Entries on locating words and elements
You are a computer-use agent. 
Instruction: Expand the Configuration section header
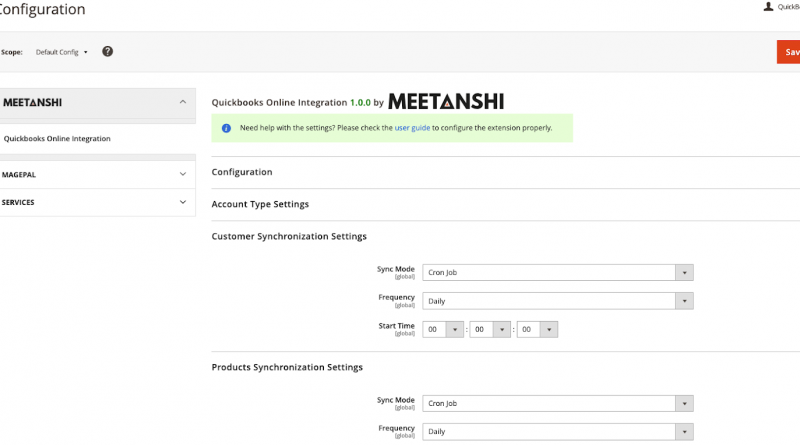tap(242, 172)
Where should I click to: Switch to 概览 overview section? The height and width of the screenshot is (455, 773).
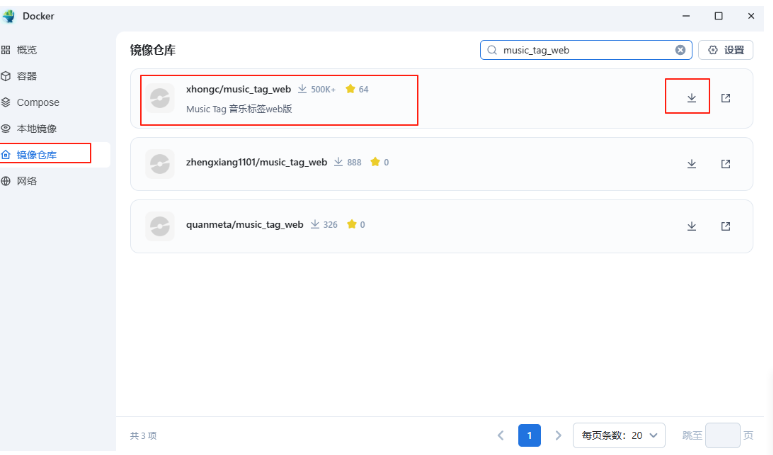[27, 50]
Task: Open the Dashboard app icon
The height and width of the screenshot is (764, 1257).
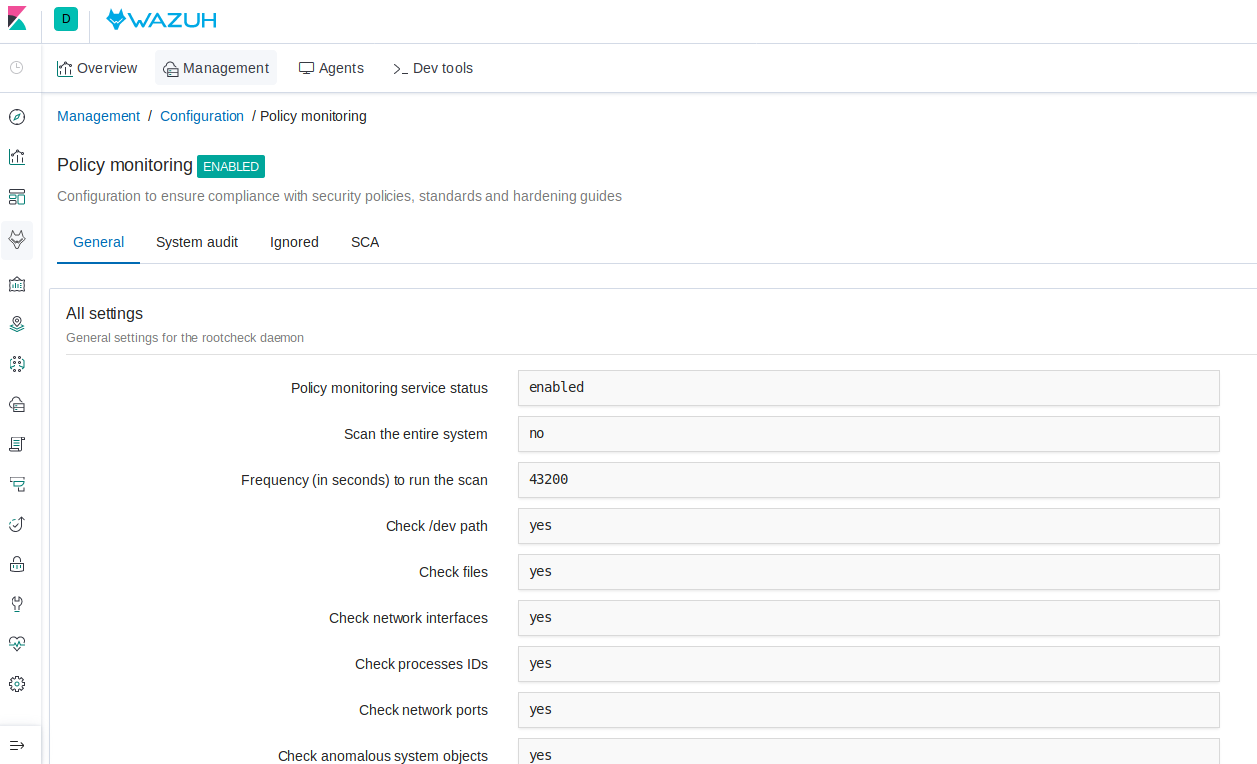Action: coord(16,197)
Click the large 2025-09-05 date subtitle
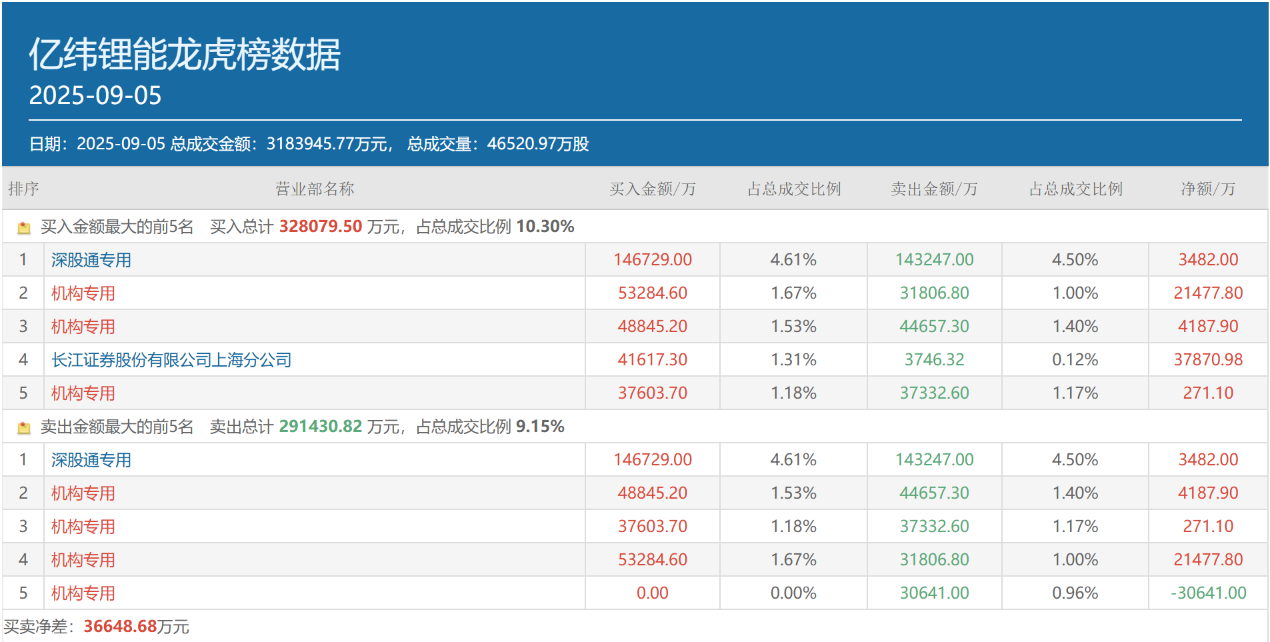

> **Exercise description**
Retype every line of the listing above word for word, leaving the pictures out.

> **Task result**
You are a computer-use agent. 
Instruction: Expand the Configuration section header
tap(242, 172)
Where should I click to: Switch to 概览 overview section? The height and width of the screenshot is (455, 773).
[27, 50]
Task: Open the Dashboard app icon
The height and width of the screenshot is (764, 1257).
Action: coord(16,197)
Click the large 2025-09-05 date subtitle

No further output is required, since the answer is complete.